** BEGIN RECORDS PROVIDED **

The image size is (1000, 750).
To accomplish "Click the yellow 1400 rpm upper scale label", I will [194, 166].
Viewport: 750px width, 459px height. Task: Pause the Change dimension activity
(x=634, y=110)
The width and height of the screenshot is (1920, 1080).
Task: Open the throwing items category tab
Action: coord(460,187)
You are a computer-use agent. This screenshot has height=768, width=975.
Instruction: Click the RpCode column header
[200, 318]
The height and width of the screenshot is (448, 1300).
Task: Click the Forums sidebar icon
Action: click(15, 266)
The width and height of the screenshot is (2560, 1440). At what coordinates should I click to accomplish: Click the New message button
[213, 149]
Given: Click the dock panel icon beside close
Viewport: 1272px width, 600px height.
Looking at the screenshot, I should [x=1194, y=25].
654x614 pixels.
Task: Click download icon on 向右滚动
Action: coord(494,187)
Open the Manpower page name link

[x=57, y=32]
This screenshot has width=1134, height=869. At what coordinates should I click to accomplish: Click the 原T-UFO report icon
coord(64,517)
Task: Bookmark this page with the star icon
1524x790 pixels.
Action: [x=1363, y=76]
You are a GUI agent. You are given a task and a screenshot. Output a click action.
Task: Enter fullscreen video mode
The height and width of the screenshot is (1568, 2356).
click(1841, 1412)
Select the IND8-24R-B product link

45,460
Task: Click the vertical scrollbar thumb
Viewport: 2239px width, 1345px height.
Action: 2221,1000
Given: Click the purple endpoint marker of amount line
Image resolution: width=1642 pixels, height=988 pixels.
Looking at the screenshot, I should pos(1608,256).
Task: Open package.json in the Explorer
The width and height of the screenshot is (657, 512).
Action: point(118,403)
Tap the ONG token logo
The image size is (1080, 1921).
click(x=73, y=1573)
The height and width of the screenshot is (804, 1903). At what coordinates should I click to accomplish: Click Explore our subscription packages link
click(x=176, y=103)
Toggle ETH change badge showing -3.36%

** END RECORDS PROVIDED **

> TASK DESCRIPTION:
Rewrite the lines as a numbered list without blank lines, starting with the line that contains "This screenshot has width=1134, height=869." and going on through the line that contains "Action: 2221,1000".

> TASK OUTPUT:
1. This screenshot has width=1134, height=869. At what coordinates should I click to accomplish: Click the 原T-UFO report icon
2. coord(64,517)
3. Task: Bookmark this page with the star icon
4. 1524x790 pixels.
5. Action: [x=1363, y=76]
6. You are a GUI agent. You are given a task and a screenshot. Output a click action.
7. Task: Enter fullscreen video mode
8. The height and width of the screenshot is (1568, 2356).
9. click(1841, 1412)
10. Select the IND8-24R-B product link
11. 45,460
12. Task: Click the vertical scrollbar thumb
13. Viewport: 2239px width, 1345px height.
14. Action: 2221,1000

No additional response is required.